**Task to carry out**. From the entries below, copy out every line with "agent" in it.

**Data listing**.

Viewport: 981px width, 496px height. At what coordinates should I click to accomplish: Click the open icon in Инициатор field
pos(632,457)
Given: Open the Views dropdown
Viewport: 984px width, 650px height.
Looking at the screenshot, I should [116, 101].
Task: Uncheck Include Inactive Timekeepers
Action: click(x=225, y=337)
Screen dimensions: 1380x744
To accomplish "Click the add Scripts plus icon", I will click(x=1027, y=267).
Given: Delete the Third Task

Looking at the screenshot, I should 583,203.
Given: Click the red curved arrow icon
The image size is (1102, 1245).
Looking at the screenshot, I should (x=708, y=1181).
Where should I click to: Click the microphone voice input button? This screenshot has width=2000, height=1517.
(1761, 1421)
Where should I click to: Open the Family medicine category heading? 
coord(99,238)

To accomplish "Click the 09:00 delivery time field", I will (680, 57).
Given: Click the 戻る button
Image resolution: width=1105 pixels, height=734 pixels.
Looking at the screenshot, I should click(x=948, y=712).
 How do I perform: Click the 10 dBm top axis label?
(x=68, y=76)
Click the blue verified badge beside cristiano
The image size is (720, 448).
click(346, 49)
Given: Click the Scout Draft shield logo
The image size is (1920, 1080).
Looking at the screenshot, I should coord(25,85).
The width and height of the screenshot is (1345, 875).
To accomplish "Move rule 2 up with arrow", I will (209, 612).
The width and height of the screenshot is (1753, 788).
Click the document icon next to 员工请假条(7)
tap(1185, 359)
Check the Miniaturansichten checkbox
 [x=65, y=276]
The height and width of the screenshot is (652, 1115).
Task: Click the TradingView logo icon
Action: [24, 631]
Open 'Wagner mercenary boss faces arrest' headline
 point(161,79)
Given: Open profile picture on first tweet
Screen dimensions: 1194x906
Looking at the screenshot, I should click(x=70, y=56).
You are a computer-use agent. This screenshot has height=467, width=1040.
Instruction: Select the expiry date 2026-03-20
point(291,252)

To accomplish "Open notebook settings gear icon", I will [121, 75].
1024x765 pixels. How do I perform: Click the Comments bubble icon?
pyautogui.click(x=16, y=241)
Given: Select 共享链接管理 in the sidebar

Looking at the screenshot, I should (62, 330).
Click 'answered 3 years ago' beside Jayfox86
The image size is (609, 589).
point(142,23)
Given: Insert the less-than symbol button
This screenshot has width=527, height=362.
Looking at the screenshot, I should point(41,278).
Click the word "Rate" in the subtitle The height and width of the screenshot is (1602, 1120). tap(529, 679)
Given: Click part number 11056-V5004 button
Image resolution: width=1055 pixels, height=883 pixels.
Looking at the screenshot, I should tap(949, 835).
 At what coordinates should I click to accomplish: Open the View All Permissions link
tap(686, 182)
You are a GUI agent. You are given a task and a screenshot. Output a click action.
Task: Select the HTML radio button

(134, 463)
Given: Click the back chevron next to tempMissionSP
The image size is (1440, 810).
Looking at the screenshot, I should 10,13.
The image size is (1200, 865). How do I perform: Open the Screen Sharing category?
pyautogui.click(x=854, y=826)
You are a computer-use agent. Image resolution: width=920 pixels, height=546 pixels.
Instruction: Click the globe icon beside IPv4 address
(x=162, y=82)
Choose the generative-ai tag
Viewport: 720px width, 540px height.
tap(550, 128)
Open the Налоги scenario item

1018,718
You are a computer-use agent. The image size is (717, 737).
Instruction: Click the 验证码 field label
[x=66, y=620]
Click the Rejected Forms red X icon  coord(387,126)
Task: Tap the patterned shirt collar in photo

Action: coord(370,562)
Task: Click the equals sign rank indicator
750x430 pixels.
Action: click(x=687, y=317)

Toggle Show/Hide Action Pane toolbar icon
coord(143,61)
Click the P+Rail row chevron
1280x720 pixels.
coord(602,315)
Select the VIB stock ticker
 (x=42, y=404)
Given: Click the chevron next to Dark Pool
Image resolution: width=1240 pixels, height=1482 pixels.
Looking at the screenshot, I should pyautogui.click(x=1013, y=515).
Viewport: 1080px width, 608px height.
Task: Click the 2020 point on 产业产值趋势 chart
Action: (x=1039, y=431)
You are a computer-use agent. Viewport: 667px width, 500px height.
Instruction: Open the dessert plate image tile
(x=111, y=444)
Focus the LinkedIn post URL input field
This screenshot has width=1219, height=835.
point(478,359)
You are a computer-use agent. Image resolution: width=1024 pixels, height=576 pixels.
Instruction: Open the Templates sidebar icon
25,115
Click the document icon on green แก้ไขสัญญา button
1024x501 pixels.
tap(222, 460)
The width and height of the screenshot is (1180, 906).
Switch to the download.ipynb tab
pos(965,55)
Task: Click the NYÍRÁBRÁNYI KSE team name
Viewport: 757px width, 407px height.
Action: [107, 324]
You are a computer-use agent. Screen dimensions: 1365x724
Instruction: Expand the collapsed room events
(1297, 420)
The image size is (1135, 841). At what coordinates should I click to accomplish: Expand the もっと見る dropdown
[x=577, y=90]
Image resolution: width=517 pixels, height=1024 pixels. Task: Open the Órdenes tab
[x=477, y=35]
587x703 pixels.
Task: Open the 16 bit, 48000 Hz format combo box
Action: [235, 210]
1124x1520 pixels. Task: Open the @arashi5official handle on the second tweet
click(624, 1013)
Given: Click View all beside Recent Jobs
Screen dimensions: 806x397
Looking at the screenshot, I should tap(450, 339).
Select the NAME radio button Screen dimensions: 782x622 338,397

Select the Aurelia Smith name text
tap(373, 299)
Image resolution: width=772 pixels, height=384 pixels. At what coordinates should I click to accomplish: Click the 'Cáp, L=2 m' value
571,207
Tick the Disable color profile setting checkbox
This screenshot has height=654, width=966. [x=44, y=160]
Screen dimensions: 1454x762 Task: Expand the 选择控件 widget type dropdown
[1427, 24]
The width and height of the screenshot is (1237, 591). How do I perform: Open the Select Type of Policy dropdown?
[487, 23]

**Answer section**.
You are a computer-use agent. This screenshot has height=467, width=1040.
You are a GUI agent. You are given a task and a screenshot. Output a click action.
You are a computer-use agent. Image resolution: width=920 pixels, height=546 pixels.
You are a computer-use agent. The image size is (717, 737).
You are a computer-use agent. Viewport: 667px width, 500px height.
You are a computer-use agent. Image resolution: width=1024 pixels, height=576 pixels.
You are a computer-use agent. Screen dimensions: 1365x724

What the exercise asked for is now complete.